## WORK ORDER
Copy word for word, and only, the lines below from the one with "About Us (597, 1788)" through the last.

(Extracted data entries)
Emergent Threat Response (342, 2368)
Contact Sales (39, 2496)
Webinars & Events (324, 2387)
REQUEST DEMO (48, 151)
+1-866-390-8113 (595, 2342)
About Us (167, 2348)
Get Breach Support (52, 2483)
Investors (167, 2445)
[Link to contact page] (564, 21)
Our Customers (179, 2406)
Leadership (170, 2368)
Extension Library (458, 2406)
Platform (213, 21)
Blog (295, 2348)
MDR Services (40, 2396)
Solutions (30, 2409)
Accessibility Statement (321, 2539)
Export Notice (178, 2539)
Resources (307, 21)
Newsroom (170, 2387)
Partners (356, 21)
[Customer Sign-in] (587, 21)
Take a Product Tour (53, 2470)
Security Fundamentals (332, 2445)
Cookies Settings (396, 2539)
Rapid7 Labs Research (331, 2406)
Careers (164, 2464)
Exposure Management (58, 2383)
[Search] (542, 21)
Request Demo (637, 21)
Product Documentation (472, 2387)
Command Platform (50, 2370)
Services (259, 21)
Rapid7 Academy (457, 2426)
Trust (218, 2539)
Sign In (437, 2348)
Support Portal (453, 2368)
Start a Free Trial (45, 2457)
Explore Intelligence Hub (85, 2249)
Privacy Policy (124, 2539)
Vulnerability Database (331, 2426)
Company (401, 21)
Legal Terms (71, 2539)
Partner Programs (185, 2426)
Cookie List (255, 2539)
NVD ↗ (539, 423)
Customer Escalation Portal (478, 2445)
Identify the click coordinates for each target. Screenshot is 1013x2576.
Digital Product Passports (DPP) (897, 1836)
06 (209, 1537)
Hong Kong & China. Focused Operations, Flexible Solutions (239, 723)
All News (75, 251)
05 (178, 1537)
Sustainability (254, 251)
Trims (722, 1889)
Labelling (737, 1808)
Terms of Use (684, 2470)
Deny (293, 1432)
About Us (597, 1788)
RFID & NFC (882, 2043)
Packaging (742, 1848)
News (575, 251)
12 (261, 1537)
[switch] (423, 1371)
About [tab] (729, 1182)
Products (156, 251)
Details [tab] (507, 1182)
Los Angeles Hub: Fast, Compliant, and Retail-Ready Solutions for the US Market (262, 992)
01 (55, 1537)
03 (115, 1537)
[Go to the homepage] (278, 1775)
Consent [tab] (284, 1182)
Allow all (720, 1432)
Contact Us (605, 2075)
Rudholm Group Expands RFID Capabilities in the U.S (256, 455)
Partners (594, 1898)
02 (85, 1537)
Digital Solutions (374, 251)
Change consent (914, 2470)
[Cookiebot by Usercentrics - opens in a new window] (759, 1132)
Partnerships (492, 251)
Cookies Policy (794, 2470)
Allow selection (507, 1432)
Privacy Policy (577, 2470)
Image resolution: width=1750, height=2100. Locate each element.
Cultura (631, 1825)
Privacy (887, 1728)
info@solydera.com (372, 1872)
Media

## WRITTEN SOLUTION
About Us (597, 1788)
RFID & NFC (882, 2043)
Packaging (742, 1848)
News (575, 251)
12 (261, 1537)
[switch] (423, 1371)
About [tab] (729, 1182)
Products (156, 251)
Details [tab] (507, 1182)
Los Angeles Hub: Fast, Compliant, and Retail-Ready Solutions for the US Market (262, 992)
01 (55, 1537)
03 (115, 1537)
[Go to the homepage] (278, 1775)
Consent [tab] (284, 1182)
Allow all (720, 1432)
Contact Us (605, 2075)
Rudholm Group Expands RFID Capabilities in the U.S (256, 455)
Partners (594, 1898)
02 (85, 1537)
Digital Solutions (374, 251)
Change consent (914, 2470)
[Cookiebot by Usercentrics - opens in a new window] (759, 1132)
Partnerships (492, 251)
Cookies Policy (794, 2470)
Allow selection (507, 1432)
Privacy Policy (577, 2470)
Image resolution: width=1750, height=2100. Locate each element.
Cultura (631, 1825)
Privacy (887, 1728)
info@solydera.com (372, 1872)
Media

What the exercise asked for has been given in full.